One in 10 people on this planet have some degree of kidney problem and this incidence is rising around the world. Patients with irreversible kidney damage require renal replacement therapy or RRT is the recommended course of treatment to replace the normal blood filtering function of the kidney. RRT includes kidney transplantation and dialysis - hemodialysis or peritoneal. Of these, transplantation, which involves implanting a healthy donor kidney, is viewed as the most favorable life-extending treatments available as it provides a better quality of life and survival chances to the patients. Dialysis, on the other hand, is a temporary measure to artificially sustain the kidney functions in most patients until they are able to receive a transplant.


The Cost Factor

Among patients receiving RRT treatments worldwide, those undergoing dialysis are greater in number owing to lack of organ donors and shortcomings in infrastructure to consider the transplantation option. Dialysis also becomes the choice of treatment for those who are not fit to undergo transplantation. As the number of patients requiring RRTs grows in number, the corresponding healthcare costs involved have also significantly increased. In-center hemodialysis inside a hospital is the highly preferred option by patients from most countries, whereas peritoneal dialysis and dialysis at home are not very popular choices.

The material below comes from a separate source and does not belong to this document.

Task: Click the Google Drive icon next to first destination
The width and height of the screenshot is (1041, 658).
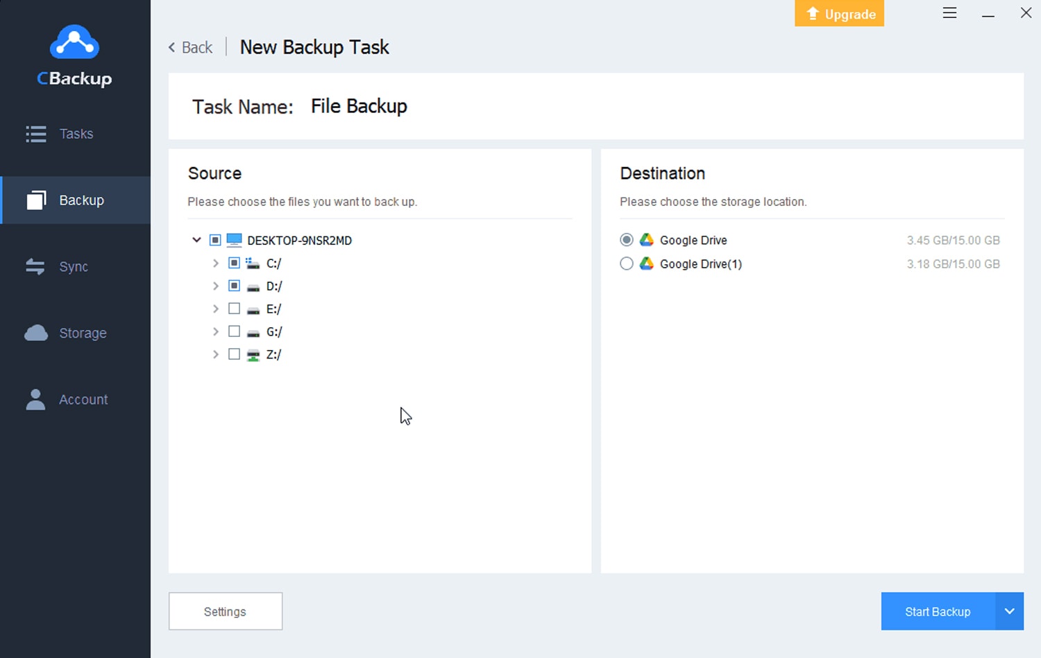Action: [646, 239]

Every country has opted its own reimbursement systems in order to meet the rising demand of its population. They are working on ways to provide superior healthcare and achieve good health outcomes while being able to minimize the cost involved in doing so. A dialysis reimbursement package may cover a range of components including drugs, physician charges, laboratory services and equipment costs. Comprehensive assessments of how different countries across the globe have been adapting schemes to reimburse the dialysis care costs of their population remains an understudied area. On the other hand, data relating to average dialysis costs incurred by various nations has been extensively published. A research team from University Hospital Ghent, Belgium has attempted a comparative study to understand how various countries fare in optimally using their resources for dialysis care reimbursement.

The Study Design

A team of researchers led by Arjan van der Tol, MD, PhD and Raymond Vanholder, MD, PhD has been able to collect data from around 90 countries to understand the government expenditures involved in both hemodialysis and peritoneal dialysis. Nephrologists from these countries were the respondents to a survey the team used. They were able to source data to evaluate the costs, reimbursement criteria, incentives for self-care dialysis, the prevalence of dialysis and programmes preventing progression to chronic kidney disease that these governments have.

Findings of the Study

The research team made some interesting findings which would be published in an upcoming issue of the Clinical Journal of the American Society of Nephrology (CJASN):
  • 81 countries of the 90 that responded to the survey, provide reimbursement for maintenance dialysis
  • Governments with higher GDP have higher absolute expenditure for dialysis
  • High-income countries were found to spend higher absolute amounts on dialysis; despite this, the percent of their total healthcare budget towards dialysis expenditure was still lower in comparison to low and middle-income countries
  • In contrast, the absolute amounts that low-income counties spend on dialysis reimbursement were inadequate to meet the needs of all patients
  • And more importantly, the study also noted underutilization of funds that were available to prevent progression to chronic kidney disease and cost-saving dialysis options.
Dr. van der Tol was quoted saying "worldwide, we need better initiatives to improve care of patients with kidney failure with a focus on improving access to transplantation, increasing provision of prevention strategies to reduce the need of kidney replacement therapy, implementing cheaper ways to provide dialysis services to patients in need, and improving the quality of supportive renal care for end-stage kidney disease that does not involve dialysis." Edwina Brown, DM, FRCP of the Hammersmith Hospital, London, in an accompanying article observed that "the environmental tapestry influencing dialysis modality distribution is much more complex than simply government policy or reimbursement" while on the topic of restricting dialysis costs.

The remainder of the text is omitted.